LinuxQuestions.org

LinuxQuestions.org (/questions/)
-   Slackware (http://www.linuxquestions.org/questions/slackware-14/)
-   -   Slack 10.0 GNU tar --multi-volume on LTO-3 doesn't verify for me (http://www.linuxquestions.org/questions/slackware-14/slack-10-0-gnu-tar-multi-volume-on-lto-3-doesnt-verify-for-me-598466/)

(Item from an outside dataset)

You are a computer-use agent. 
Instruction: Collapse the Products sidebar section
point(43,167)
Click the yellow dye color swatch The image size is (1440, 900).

petcherd 11-09-2007 07:20 PM

Slack 10.0 GNU tar --multi-volume on LTO-3 doesn't verify for me
 
I'm currently running an inherited SlackWare 10.0 box, with my tar package updated to "tar-1.16-i486-1_slack10.0" Once I get things working, I hope to rebuild my whole server with SlackWare 12 and start keeping all of my packages up-to-date. I'd like to use GNU tar rather than Amanda or Bacula or some commercial package because my archiving dataset is much larger than a single 800 GB tape and because tar is more broadly readable if I ever do some radical upgrade beyond SlackWare (unlikely, though it sounds.)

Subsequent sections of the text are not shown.